We do not know when that final moment will arrive, the moment that
theologians call the eschaton, but our vocation is not to count the days. Our vocation is to witness to this
compassionate and passionate God in our lives by what we say and do.
There is, however, another way of
looking at the word ‘meantime’. This way
of looking, one which I freely admit is my own peculiar way of hearing the
word, is to remember that the word ‘mean’ can also connote ‘angry’ or ‘nasty’
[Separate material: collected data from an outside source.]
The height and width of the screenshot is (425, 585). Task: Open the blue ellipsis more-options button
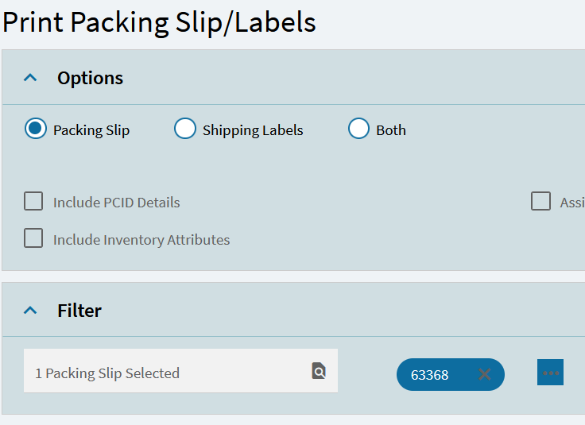pos(550,373)
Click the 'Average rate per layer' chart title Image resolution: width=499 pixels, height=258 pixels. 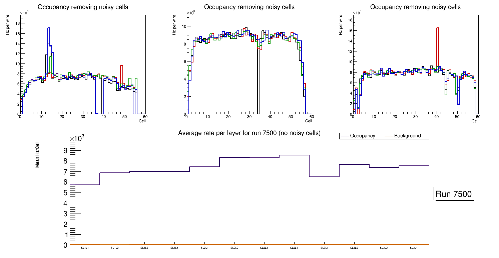coord(249,133)
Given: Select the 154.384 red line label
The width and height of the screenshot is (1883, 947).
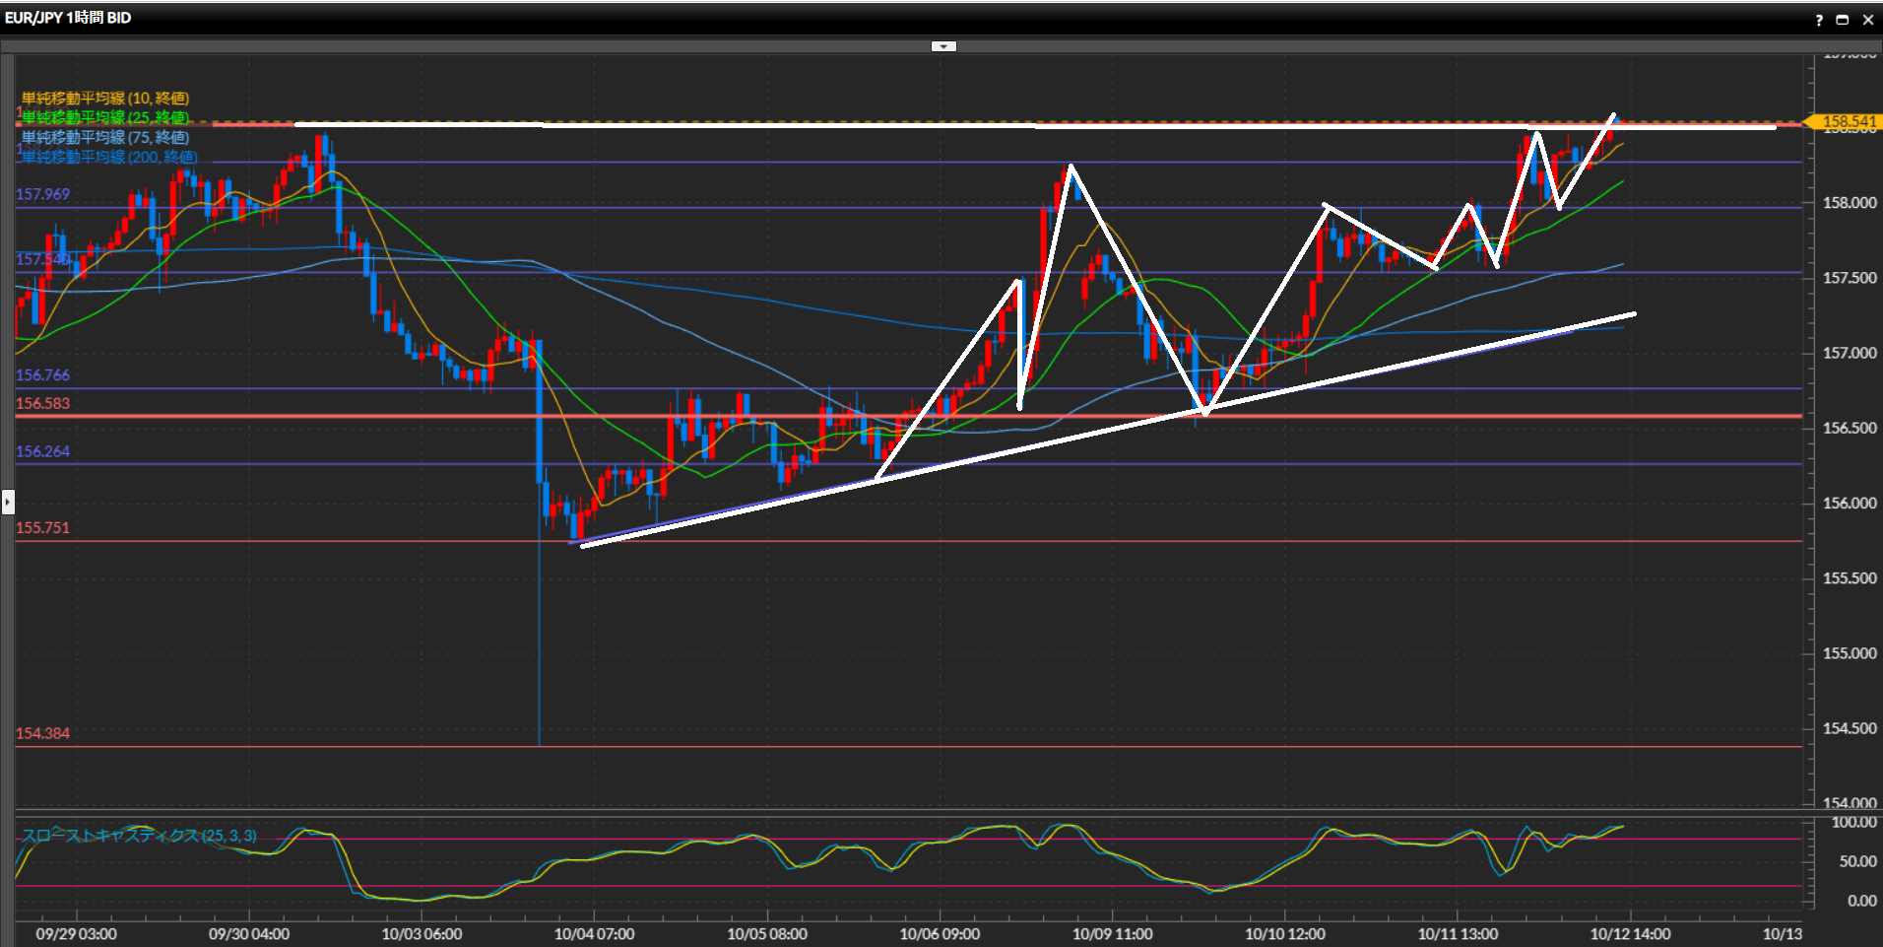Looking at the screenshot, I should (x=43, y=733).
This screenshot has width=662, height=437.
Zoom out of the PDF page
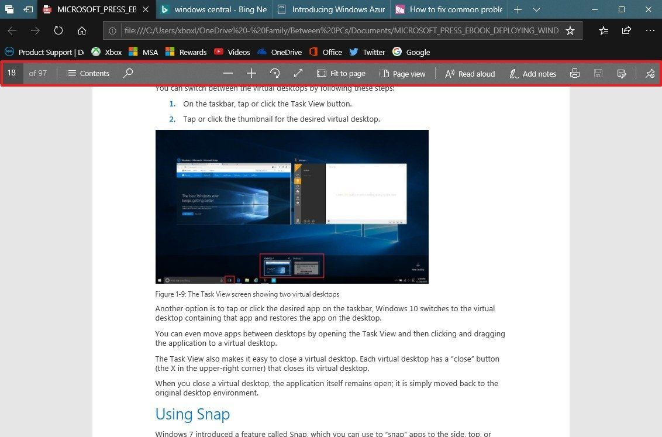click(228, 73)
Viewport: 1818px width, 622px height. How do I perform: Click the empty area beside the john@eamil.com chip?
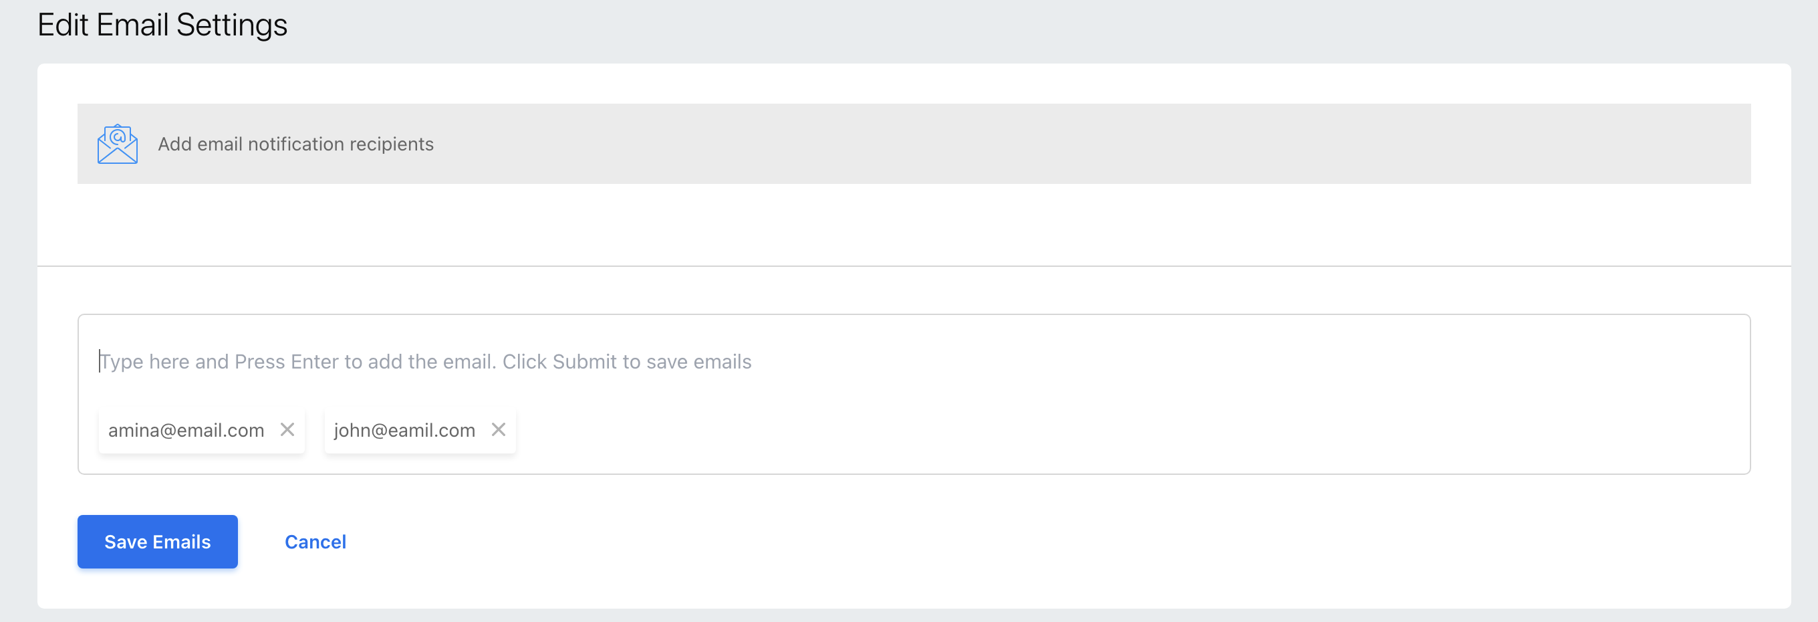point(1059,430)
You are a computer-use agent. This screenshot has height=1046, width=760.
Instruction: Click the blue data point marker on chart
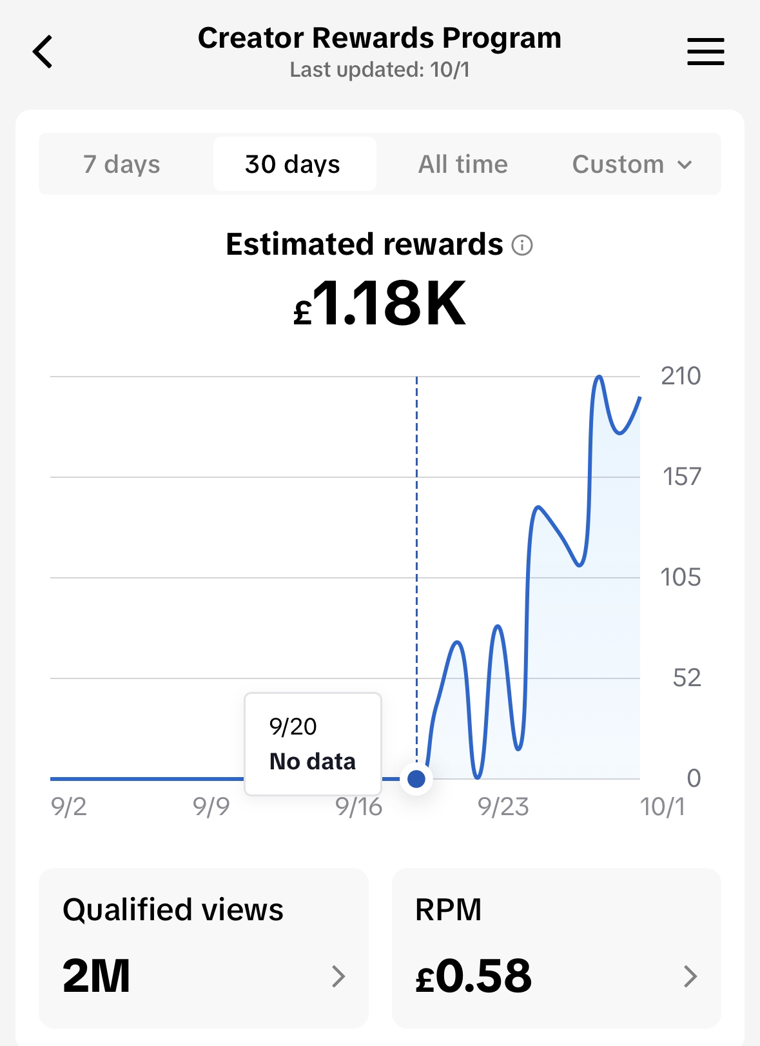pyautogui.click(x=416, y=779)
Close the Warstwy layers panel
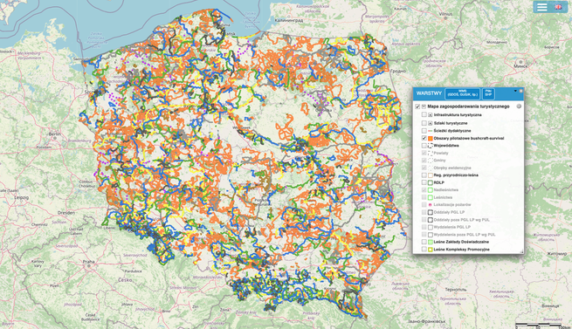Screen dimensions: 572x329 [521, 91]
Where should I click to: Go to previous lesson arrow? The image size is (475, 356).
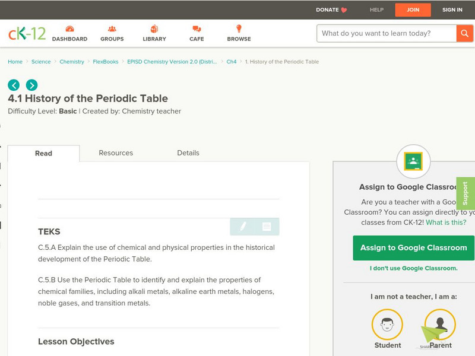click(x=14, y=85)
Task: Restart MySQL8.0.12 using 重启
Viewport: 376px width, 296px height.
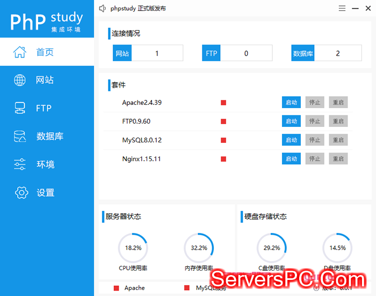Action: coord(338,140)
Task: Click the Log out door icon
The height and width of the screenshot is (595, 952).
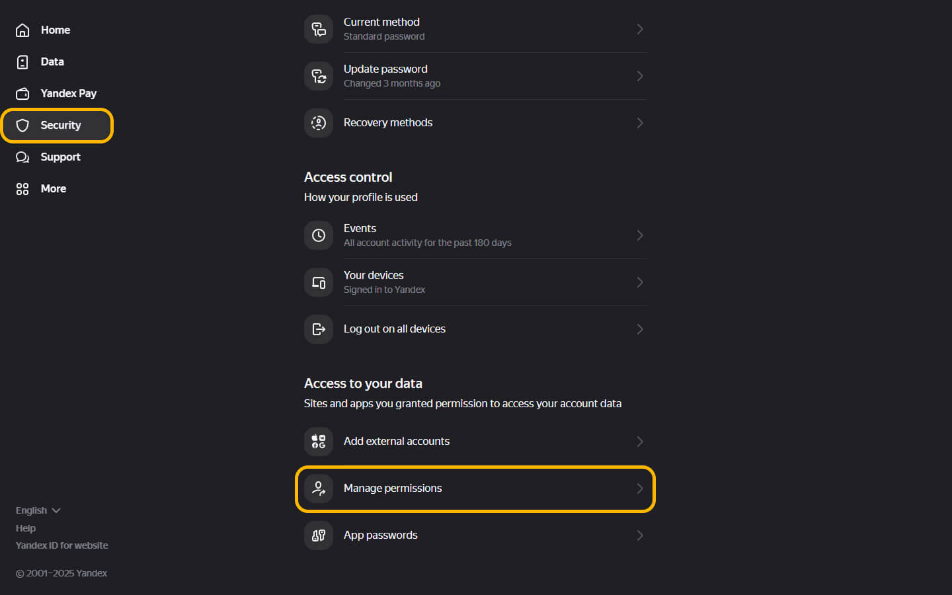Action: pyautogui.click(x=319, y=329)
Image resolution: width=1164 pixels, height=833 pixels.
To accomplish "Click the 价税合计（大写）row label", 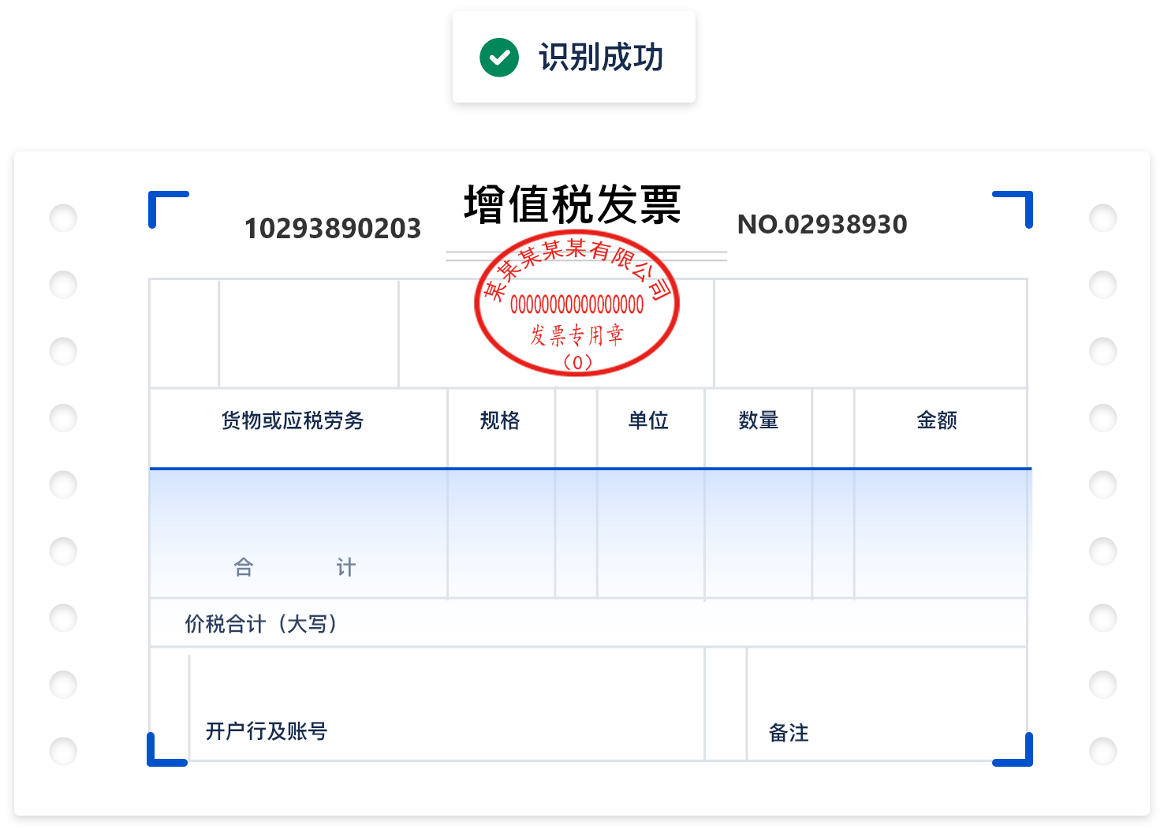I will 261,624.
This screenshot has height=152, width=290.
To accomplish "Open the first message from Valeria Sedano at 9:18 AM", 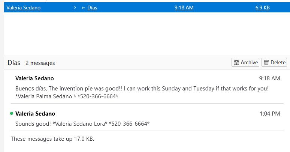I will click(34, 78).
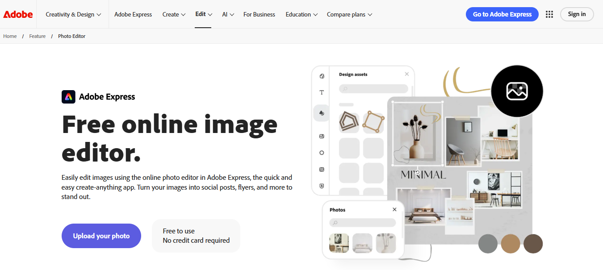Viewport: 603px width, 270px height.
Task: Select the Text tool in the sidebar
Action: [321, 92]
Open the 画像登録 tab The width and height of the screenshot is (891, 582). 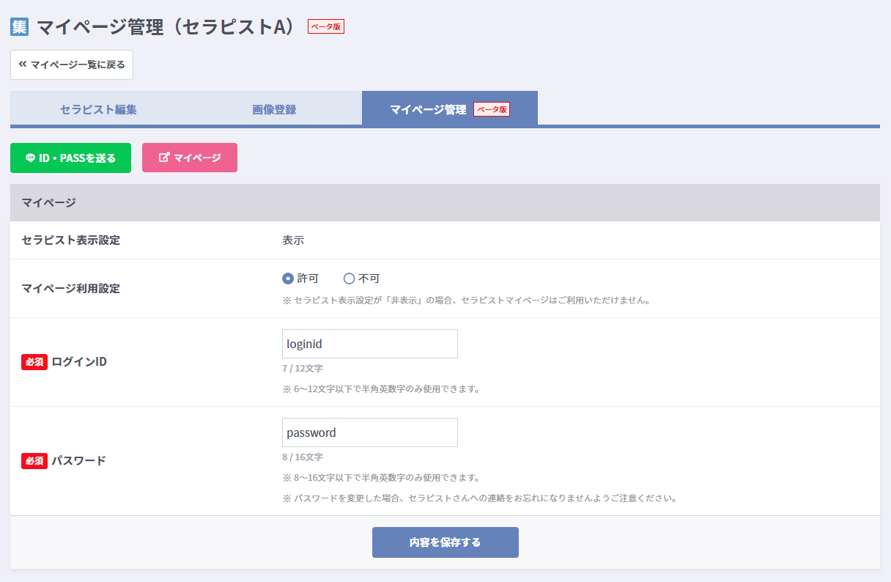click(x=274, y=109)
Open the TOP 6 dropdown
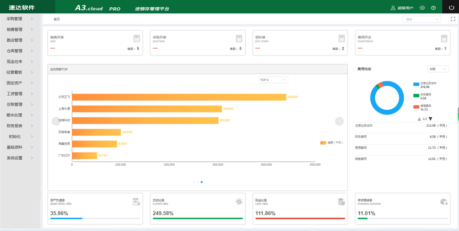The width and height of the screenshot is (459, 231). [x=273, y=80]
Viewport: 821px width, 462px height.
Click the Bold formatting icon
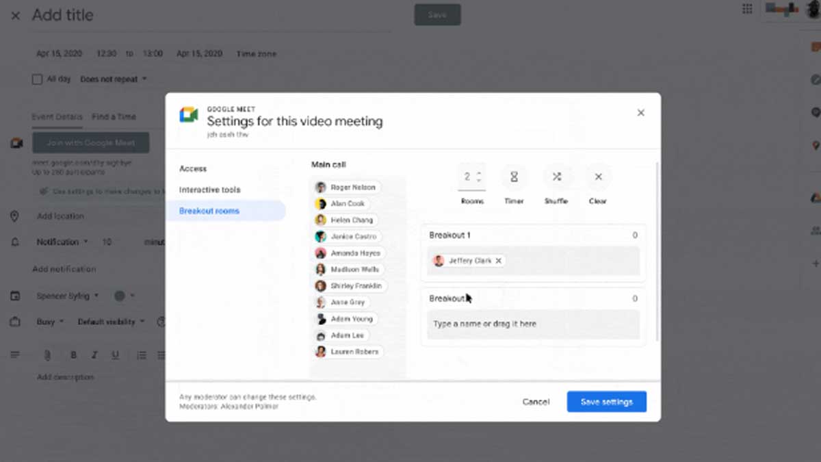tap(73, 355)
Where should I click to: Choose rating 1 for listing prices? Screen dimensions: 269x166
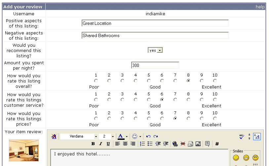pyautogui.click(x=96, y=118)
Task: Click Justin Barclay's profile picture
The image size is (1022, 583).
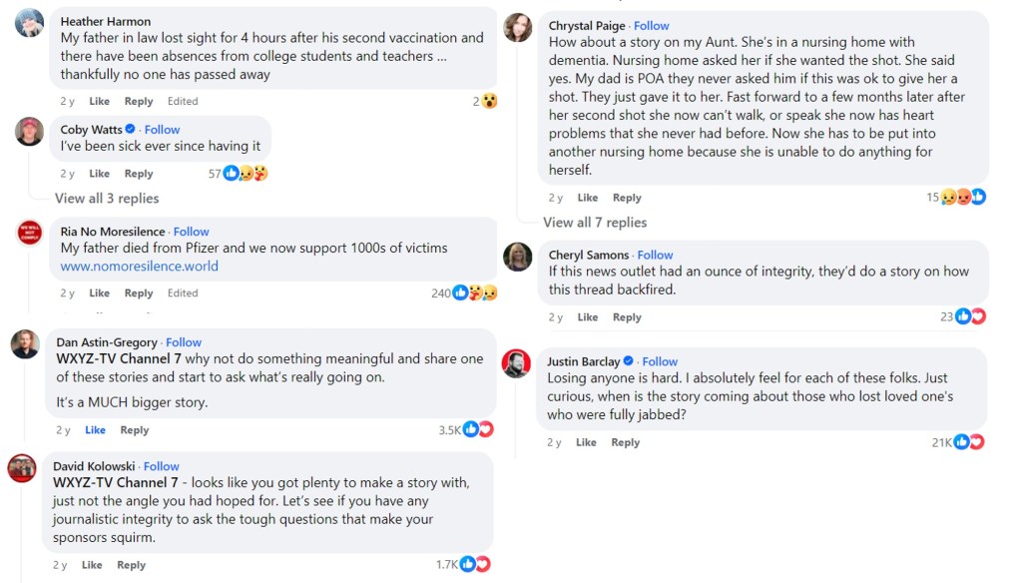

or ‘cheap’ or ‘small-minded’. We are
living in what can be seen as a ‘mean time’, a time in which religious people
are confronted with active opposition to religious practice such as we see in
the proposed secular charter in Québec or in the rise of a militant atheism in
contemporary Western society. We are
also confronted with the rise of religious fundamentalism in all of the major religious
traditions whether Jewish, Christian, Muslim, Hindu, Sikh and even
Buddhism. These fundamentalisms cannot
live with the notion of ‘both/and’ and must reduce the entire world into an
‘either/or’. This ‘either/or’
perspective sees the ‘other’ as someone to be converted or destroyed, whether
physically, spiritually or culturally.
The story of Anna and Simeon offers
us an insight into how we who follow the path of Jesus of Nazareth. We are part of a particular tradition within
the Christian faith that values what some call ‘a generous orthodoxy’ that
resists the ‘either/or’ in favour of seeking what unites believers, whether
Christian or non-Christian, so that together we can participate in God’s great
mission of bringing all creation to its perfection. What Anna and Simeon teach us is the value of
patience and attentiveness.
Ponder for a moment today’s
story. Both Anna and Simeon are elders
and both are described as regular worshippers in the Temple. Each day they have attended to their prayers. Each day they have gone into the Temple. Each day they have gone home without seeing
the fulfillment of their hopes. But
neither has given up and on this day their hopes are realized. In the arms of a young couple the promised
Light enters the Temple. I have little
doubt that in this moment neither Anna nor Simeon felt the weight of their
years. Their patient participation in
the rhythms of a faithful life have brought them to this one moment and it is
good.
But what distinguishes patience from
tedium is attentiveness. Doing the same
thing, day after day, week after week, month after month, year after year, can
become deadly dull. What rescues
patience from tedium is learning how to watch, to consider the value of each
moment as a potential window into the mystery of what God is doing in our times
and in our places. Attentiveness is
riding the same bus route for years, but paying attention to the stops, to the
people who board, to the changes in the city over time with an eye to the
possibility that today might be the day.
Attentiveness is participating in the rhythms of our spiritual life of
prayer, worship, study and service with an eye to the possibility that today might be the day. This might be the day
that the Light of the nations, the Glory of God, the long-awaited Promise might
burst upon us. And if today is not the
day, then perhaps tomorrow. Our
spiritual practices become the means to hone our hearts, minds, souls and
strength so that we can be patient rather than bored.
In this ‘in-between’ and ‘mean-spirited’
time let us remember the patience of Anna and Simeon. In this ‘in-between’ and ‘mean-spirited’ time
let us remember the attentiveness of Anna and Simeon. Who knows?
Perhaps today will be the day. Amen.